● **TEXTO CITADO**:
============================================================
Antonio Martins dividiu o discurso teatral de Azevedo em duas variantes propiciadoras de humor: a recorrência (citações latinas, uso de arcaísmos, termos populares, anexins) e a discrepância (neologismos, gírias, falares religiosos, normas lingüísticas de diferentes classes sociais). A discrepância está presente em todo o vocabulário das personagens participantes do cordão carnavalesco. A nós interessa estudar como o uso desses recursos permitiu salientar a caracterização do tipo cômico na comédia O Cordão.

2. As personagens de O Cordão.

Jean-Pierre Ryngaert ressaltou a importância do nome das personagens para identificação das mesmas: “Os discursos das personagens são reunidos sob a mesma sigla, que constitui a primeira pista de sua identidade. Os nomes atribuídos às personagens são uma indicação importante...”[8] A didascália de O Cordão nos fornece, além dos nomes, uma pequena descrição que imediatamente remete aos tipos encontrados no decorrer da peça. 

A divisão entre os dois núcleos citados (que nomearei arbitrariamente de “núcleo do cordão” e “núcleo da sociedade”) se faz perceber, de imediato, através dos nomes das personagens atribuídos pelo autor. Temos, na ordem de citação do texto, que é a ordem de entrada em cena:

Alfredo, namorado de Florinda.

Gastão, namorado de Rosa.

(São os tipos de rapazes enamorados, que fazem o possível para se casarem com as moças de quem gostam).

Remígio, praça reformado do Exército.

(O pai das moças possui boa parte de seu discurso cômico voltada para as descrições de suas proezas – falsas – realizadas quando soldado).

Florinda, filha de Remígio.

Rosa, irmã de Florinda.

(São as “ingênuas”, moças bem educadas, a despeito do pai fanfarrão, que desejam a vida honesta ao lado dos rapazes que escolheram para maridos).

Salustiano, presidente do Cordão.

(Essa personagem é assim descrita por Artur Azevedo em uma das poucas rubricas em que há a caracterização de uma personagem: “Salustiano, pernóstico, pardavasco, grande carapinha, pretensa elegância, procurando os termos e sibilandos.” O linguajar de Salustiano é um dos mais peculiares da comédia, e identifica o tipo do mulato que deseja se fazer de erudito através de um palavreado esdrúxulo).

Emerenciana, esposa de Salustiano.

Zeca, filho de Salustiano e Emerenciana.

(Emerenciana e Zeca representam os crioulos da cidade após a libertação dos escravos, incultos, sem perspectiva de futuro, apresentam um discurso repleto de desvios da norma culta, principalmente evidenciados na concordância verbal e na ditongação).

Cazuza, malandro.

(Cazuza é o malandro típico, o capoeira da virada do século XIX – XX, sua enunciação consiste em uma combinação de gírias sobre gírias, sendo inclusive difícil ao leitor de hoje entender o que ele diz).

Zé, português, tocador de bumbo.

Joaquina, esposa de Zé.

(O sotaque português é caracterizado pela troca da letra v por b).

Gaudêncio, tocador de harmônica.

(Mais um malandro, bêbado, para compor o grupo dos “desordeiros” do cordão).

Por fim,

Conselheiro, chefe de repartição dos dois primeiros.

(O Conselheiro, única personagem sem nome próprio, representa exatamente o tipo do conselheiro, que acalma os ânimos e promove a paz, através de um discurso erudito).
============================================================
● **DADOS REGISTRADOS**:
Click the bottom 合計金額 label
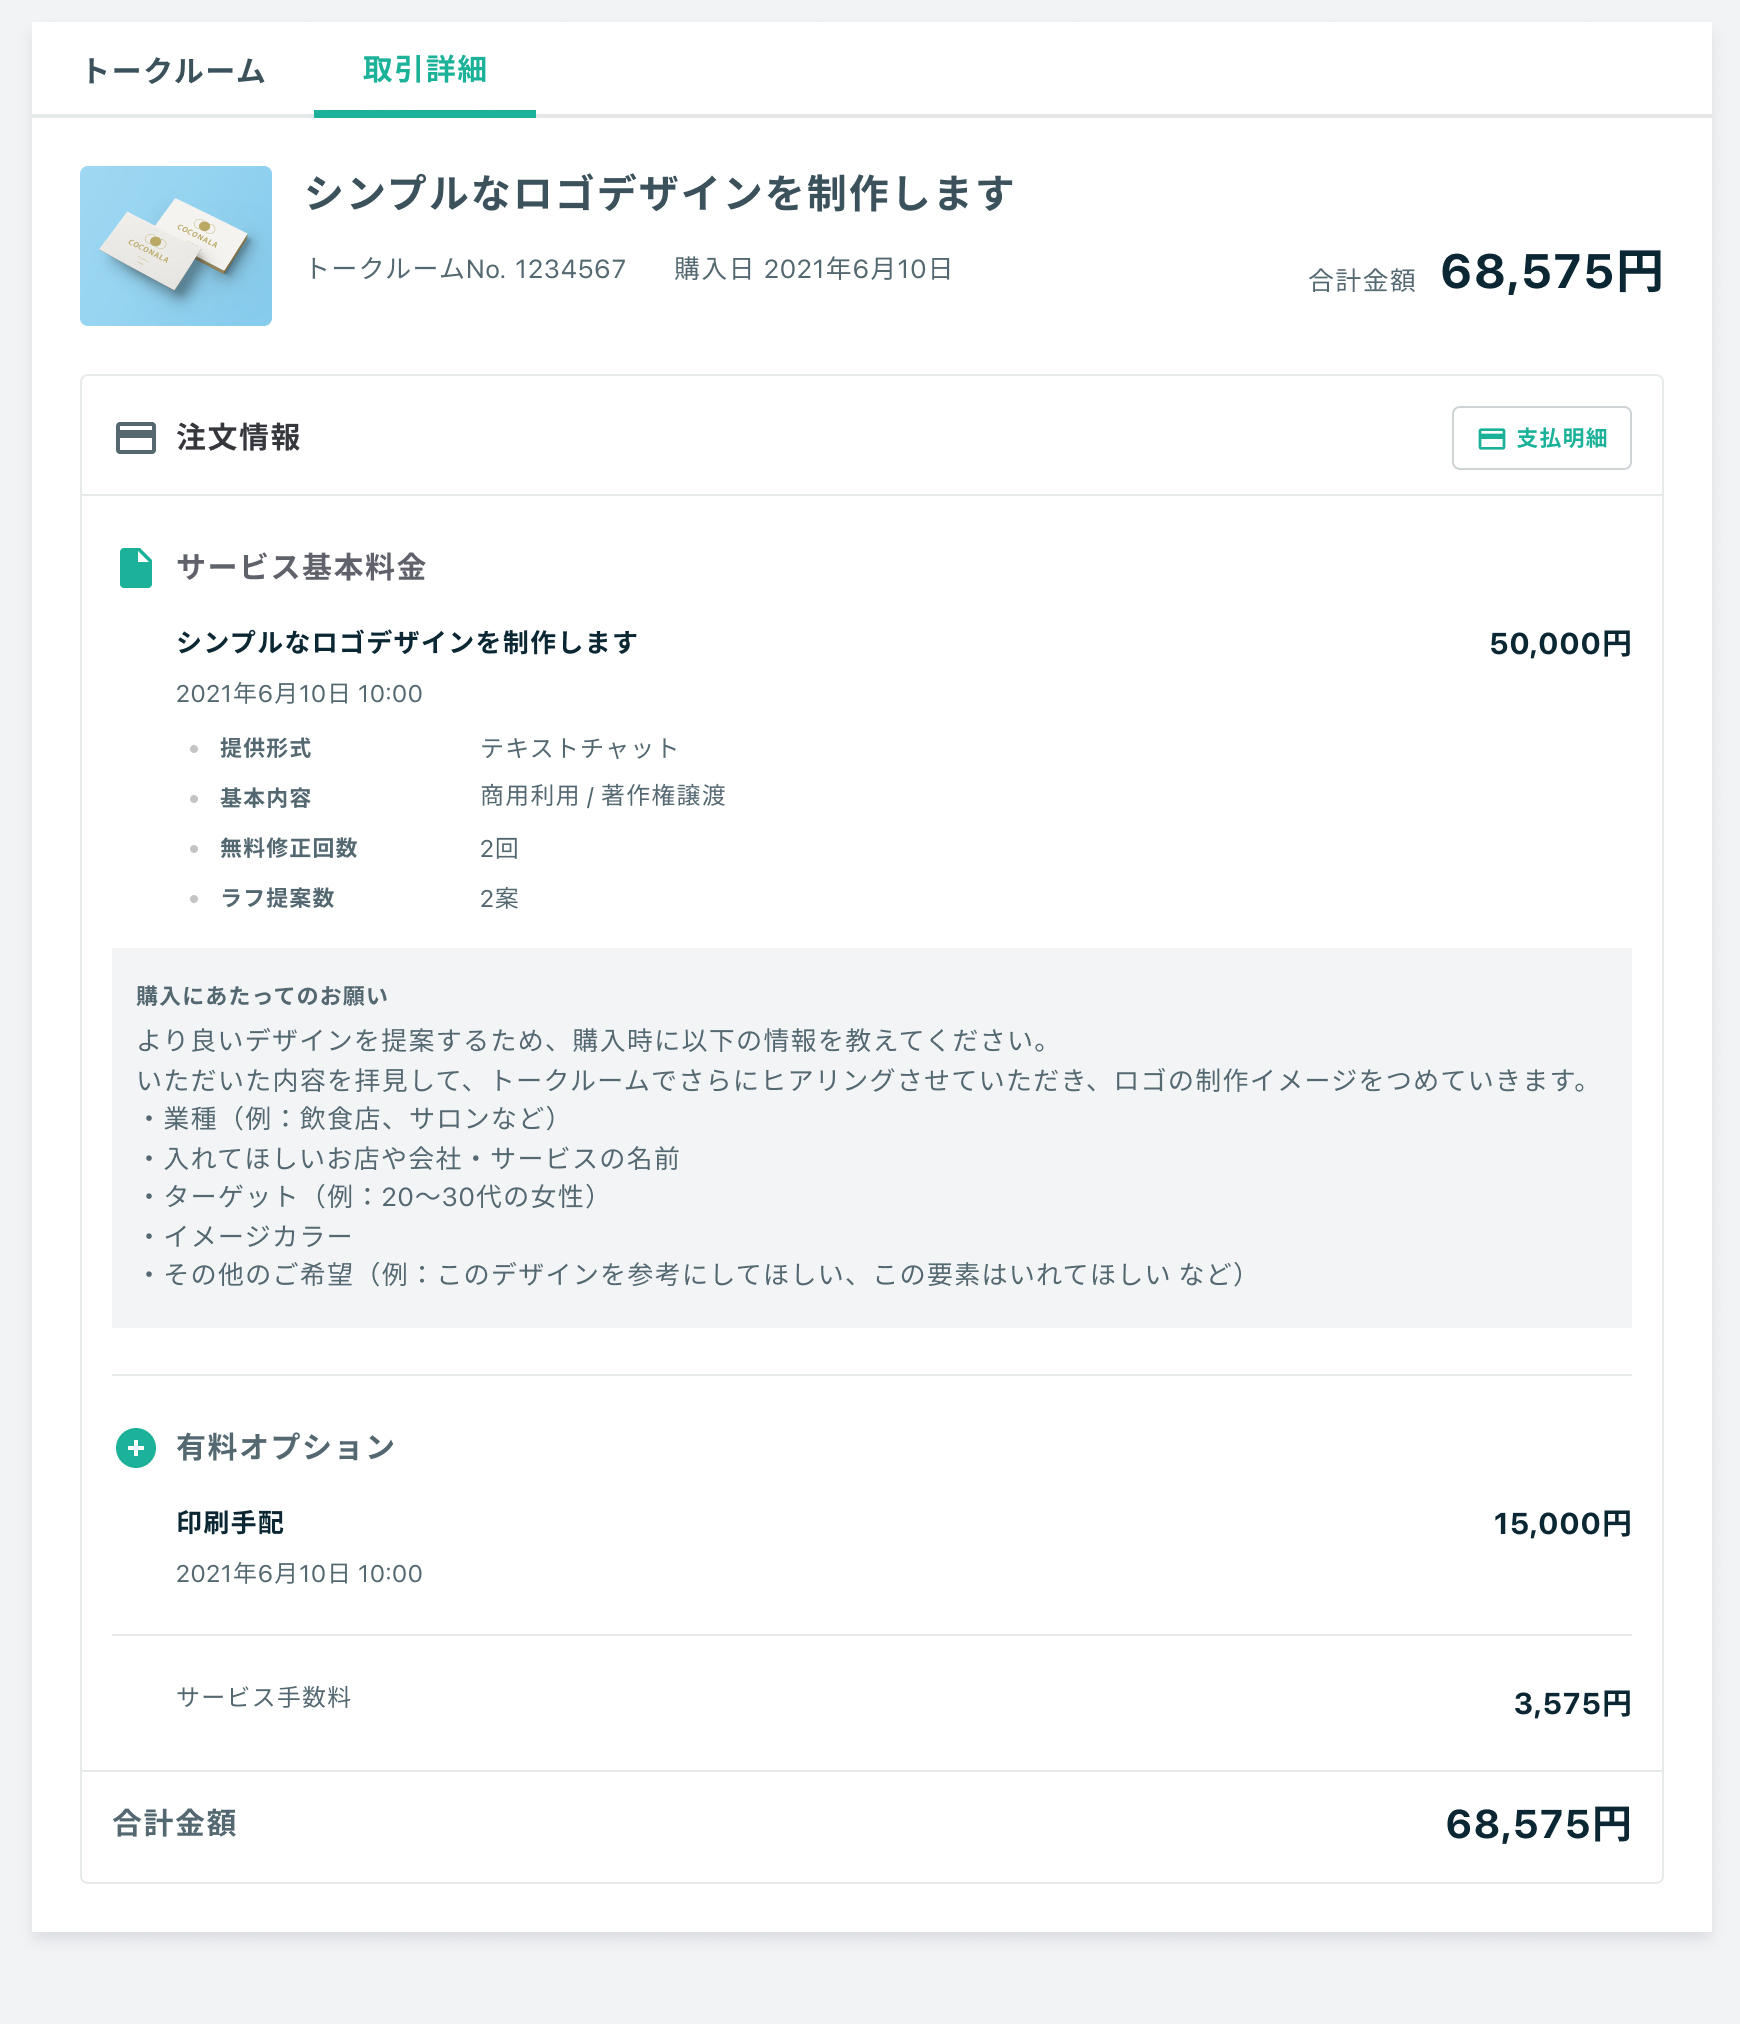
============================================================
● **TAREFAS**:
[1] Transcreva, sem nenhuma alteração, o trecho do texto sobre a comédia O Cordão que começa nas palavras “(O Conselheiro, única” e termina em “um discurso erudito).”.
[2] Segundo o texto sobre a comédia O Cordão, qual é a única personagem da peça que não tem nome próprio?
Os dados são um material à parte e não têm relação com o texto sobre a comédia O Cordão.

● **RESPOSTAS POR TAREFA**:
[1]
(O Conselheiro, única personagem sem nome próprio, representa exatamente o tipo do conselheiro, que acalma os ânimos e promove a paz, através de um discurso erudito).

[2] O Conselheiro.